Types of HW

There will be Two types of HW: Regular “R” and Scaling “S”

  • Regular HW In regular HW your goal is to write correct code. Regular HW assignments require only the resources available on a common laptop. See here for more information on small homework assignments.

  • Scaling HW In scaling HW you are given correct but inefficient code. Your goal is to write code that would run efficiently on a Spark cluster. You will be given data files whose size ranges from 100MB to 100GB, and for each size there will be a target compute time. Your goal is to come within the target running time. You will still develop the code on your laptop, but to test it on a spark cluster. HW will be submitted using the mechanism described here. Using the same mechanism students can test their HW prior to submission.
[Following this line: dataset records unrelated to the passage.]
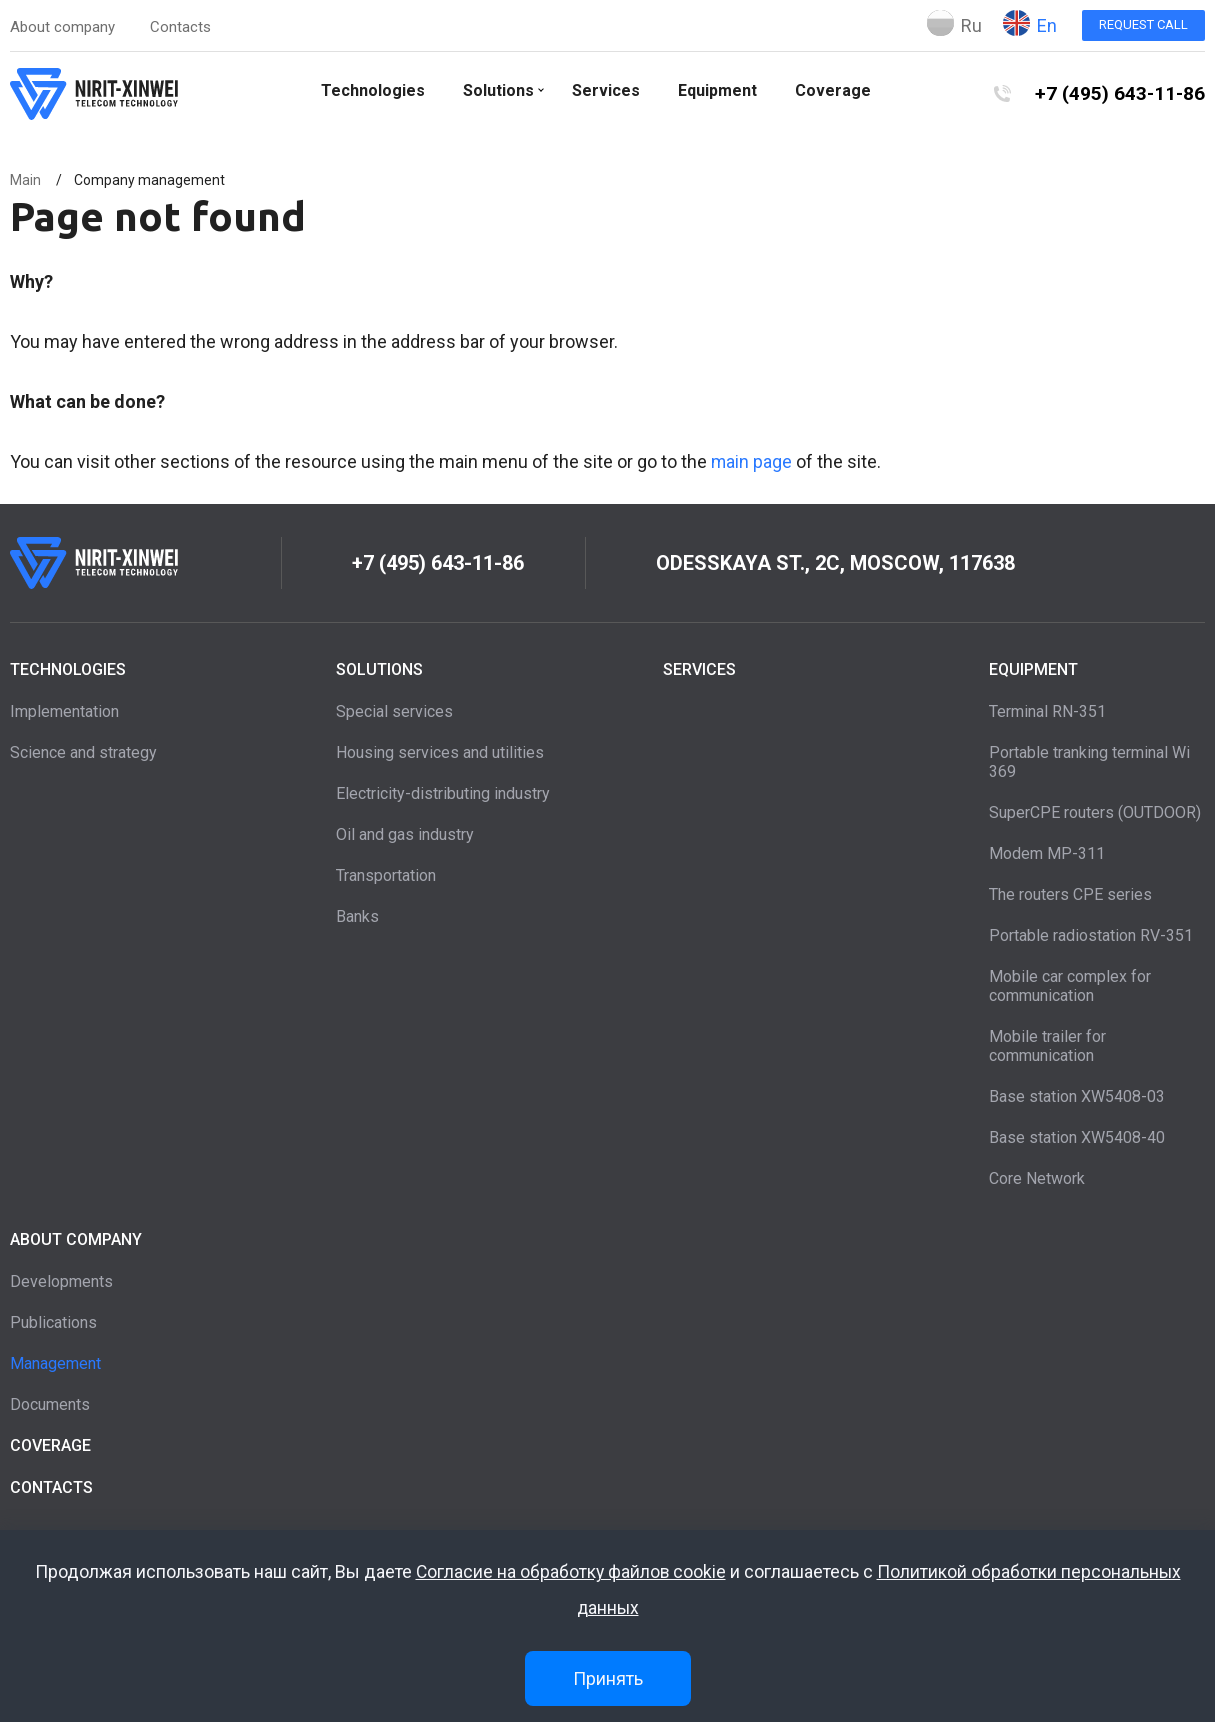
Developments (61, 1281)
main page (752, 461)
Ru (954, 23)
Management (55, 1363)
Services (605, 90)
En (1030, 23)
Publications (53, 1322)
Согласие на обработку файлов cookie (570, 1572)
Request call (1143, 24)
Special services (394, 711)
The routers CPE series (1070, 894)
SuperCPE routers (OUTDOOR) (1095, 812)
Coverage (832, 90)
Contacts (180, 27)
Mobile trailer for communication (1047, 1046)
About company (62, 27)
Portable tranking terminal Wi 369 (1089, 762)
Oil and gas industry (405, 834)
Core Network (1037, 1178)
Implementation (64, 711)
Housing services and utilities (440, 752)
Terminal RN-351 (1047, 711)
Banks (357, 916)
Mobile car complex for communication (1070, 986)
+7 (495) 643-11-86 (1119, 94)
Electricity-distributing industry (443, 793)
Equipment (716, 90)
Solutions (497, 90)
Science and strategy (83, 752)
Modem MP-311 (1047, 853)
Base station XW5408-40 (1077, 1137)
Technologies (372, 90)
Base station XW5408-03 (1077, 1096)
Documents (50, 1404)
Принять (608, 1678)
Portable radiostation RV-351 (1091, 935)
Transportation (386, 875)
  • Grading: Each HW will be graded on a scale of 0-100. The HW with the smallest grade will be dropped from the final class grade.
  • Plagiarism: The solution you write has to be 100% your own. We will test for plagiarism both between students and by using web resources. If two (or more) students are judged to have a copied piece, they will both have points deducted. We will not attempt to judge who had the original solution and who copied. It is therefore your responsibility both not to copy and to make sure nobody copied from you.
  • Debugging your code: It is your responsibility to debug your code. You can ask ask TAs general questions such as: Would you suggest using an RDD or a DataFrame for this problem. You cannot ask questions of the type “Why does my code not work?”


All homework assignments will be distributed through github.


  • Schedule: There will be one homework every week. Homeworks will be made available on friday morning. They will be due by midnight between Thursday and Friday of the following week.

Detailed due dates.

| Assignment number | Assignment type | release date | Due date for CSE255 | Due for DSE230 | |—|—–|—–|——|——|

  • Submission deadlines: Not submitting HW within 1 hours of a deadline will result in a zero grade given to that HW.